**TASK DATA:**
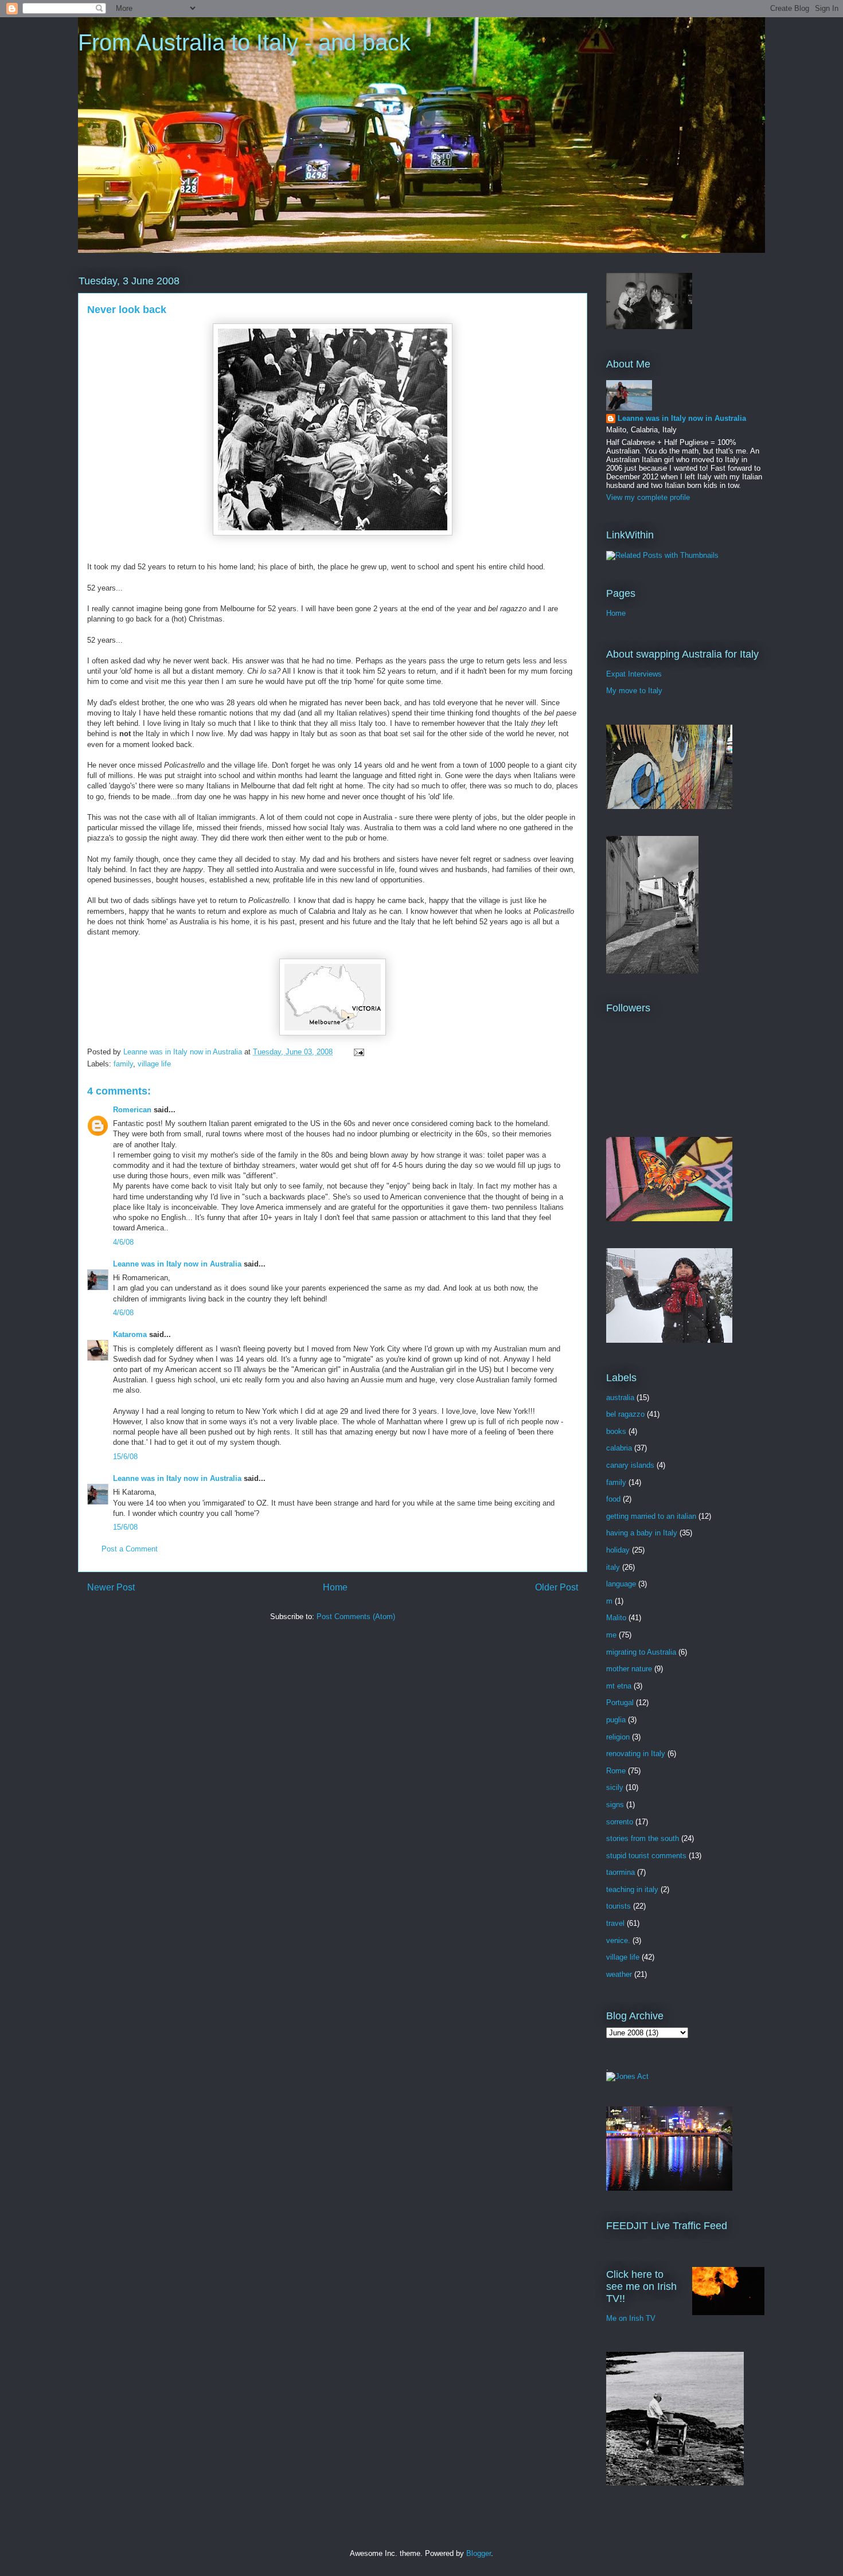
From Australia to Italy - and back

* * *

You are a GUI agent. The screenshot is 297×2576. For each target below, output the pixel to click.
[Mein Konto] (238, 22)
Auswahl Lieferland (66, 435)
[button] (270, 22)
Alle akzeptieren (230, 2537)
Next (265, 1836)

**TASK DESCRIPTION:** Transcribe the records above exactly, beginning at the line that contains "Auswahl Lieferland (66, 435)" and ending with the line that contains "Next (265, 1836)", both included, and nothing else.

**EXERCISE ANSWER:**
Auswahl Lieferland (66, 435)
[button] (270, 22)
Alle akzeptieren (230, 2537)
Next (265, 1836)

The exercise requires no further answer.